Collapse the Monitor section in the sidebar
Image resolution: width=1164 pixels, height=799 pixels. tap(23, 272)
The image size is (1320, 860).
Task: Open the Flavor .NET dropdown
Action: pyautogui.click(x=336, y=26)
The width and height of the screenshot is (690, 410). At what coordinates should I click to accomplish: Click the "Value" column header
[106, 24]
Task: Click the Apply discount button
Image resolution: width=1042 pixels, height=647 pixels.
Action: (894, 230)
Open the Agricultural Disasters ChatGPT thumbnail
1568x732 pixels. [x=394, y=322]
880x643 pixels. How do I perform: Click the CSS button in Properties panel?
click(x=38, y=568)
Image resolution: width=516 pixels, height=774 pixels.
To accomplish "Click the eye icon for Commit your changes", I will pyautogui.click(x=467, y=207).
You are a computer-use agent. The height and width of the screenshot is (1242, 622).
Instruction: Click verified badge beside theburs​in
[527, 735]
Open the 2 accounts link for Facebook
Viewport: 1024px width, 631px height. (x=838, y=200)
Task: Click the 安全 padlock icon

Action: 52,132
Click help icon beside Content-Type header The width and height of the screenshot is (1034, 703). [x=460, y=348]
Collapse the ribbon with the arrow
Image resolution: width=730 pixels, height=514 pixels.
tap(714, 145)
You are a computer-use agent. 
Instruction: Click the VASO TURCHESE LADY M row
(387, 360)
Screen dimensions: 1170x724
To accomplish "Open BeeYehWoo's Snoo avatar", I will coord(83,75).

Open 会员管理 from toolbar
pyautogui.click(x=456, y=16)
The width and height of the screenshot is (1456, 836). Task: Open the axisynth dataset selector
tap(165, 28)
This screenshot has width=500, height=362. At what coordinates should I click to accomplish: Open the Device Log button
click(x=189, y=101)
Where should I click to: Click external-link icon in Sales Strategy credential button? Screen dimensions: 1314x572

___

Only a number is expected: how many lines of the data include the string "dimensions".

2